Member of the National Assembly
- In office 23 April 2004 – 6 May 2014

Personal details
- Born: 20 April 1942 (age 84)
- Citizenship: South Africa
- Party: African National Congress

= Dorothy Ramodibe =

South African politician (born 1942)

Dorothy Mapula Ramodibe (born 20 April 1942) is a retired South African politician who represented the African National Congress (ANC) in the National Assembly from 2004 to 2014. Before that, she served in the Gauteng Provincial Legislature.

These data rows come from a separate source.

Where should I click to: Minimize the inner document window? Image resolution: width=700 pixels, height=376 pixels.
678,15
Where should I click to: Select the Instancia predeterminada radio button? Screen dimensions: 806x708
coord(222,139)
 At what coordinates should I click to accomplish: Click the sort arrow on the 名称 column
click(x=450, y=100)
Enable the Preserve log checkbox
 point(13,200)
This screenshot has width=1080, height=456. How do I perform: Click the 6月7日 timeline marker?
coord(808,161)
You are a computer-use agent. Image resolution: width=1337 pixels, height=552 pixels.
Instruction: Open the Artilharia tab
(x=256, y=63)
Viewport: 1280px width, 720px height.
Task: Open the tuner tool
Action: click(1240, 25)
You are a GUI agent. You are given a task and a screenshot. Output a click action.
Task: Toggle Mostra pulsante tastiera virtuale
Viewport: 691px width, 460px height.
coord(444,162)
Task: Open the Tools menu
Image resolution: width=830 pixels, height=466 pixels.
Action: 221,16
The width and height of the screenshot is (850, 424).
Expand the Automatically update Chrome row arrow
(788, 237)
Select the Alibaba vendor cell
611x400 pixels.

Ramodibe was active in the ANC Women's League: she chaired the league's provincial branch in the Western Cape and at another time was deputy chairperson of the provincial branch in Gauteng.

== Legislative career ==
In the 1999 general election, Ramodibe was elected to the Gauteng Provincial Legislature, where she served a single term. In the next general election in 2004, she was elected to the National Assembly, representing the ANC in the Gauteng constituency. She was elected to a second term in the assembly in 2009, now as a candidate on the ANC's national list.

In November 2010, the ANC announced a reshuffle of its parliamentary caucus which saw Ramodibe promoted to become chairperson of the Portfolio Committee on Women, Children and People with Disabilities. She held the chairmanship until the 2014 general election, in which she did not stand for re-election to the National Assembly.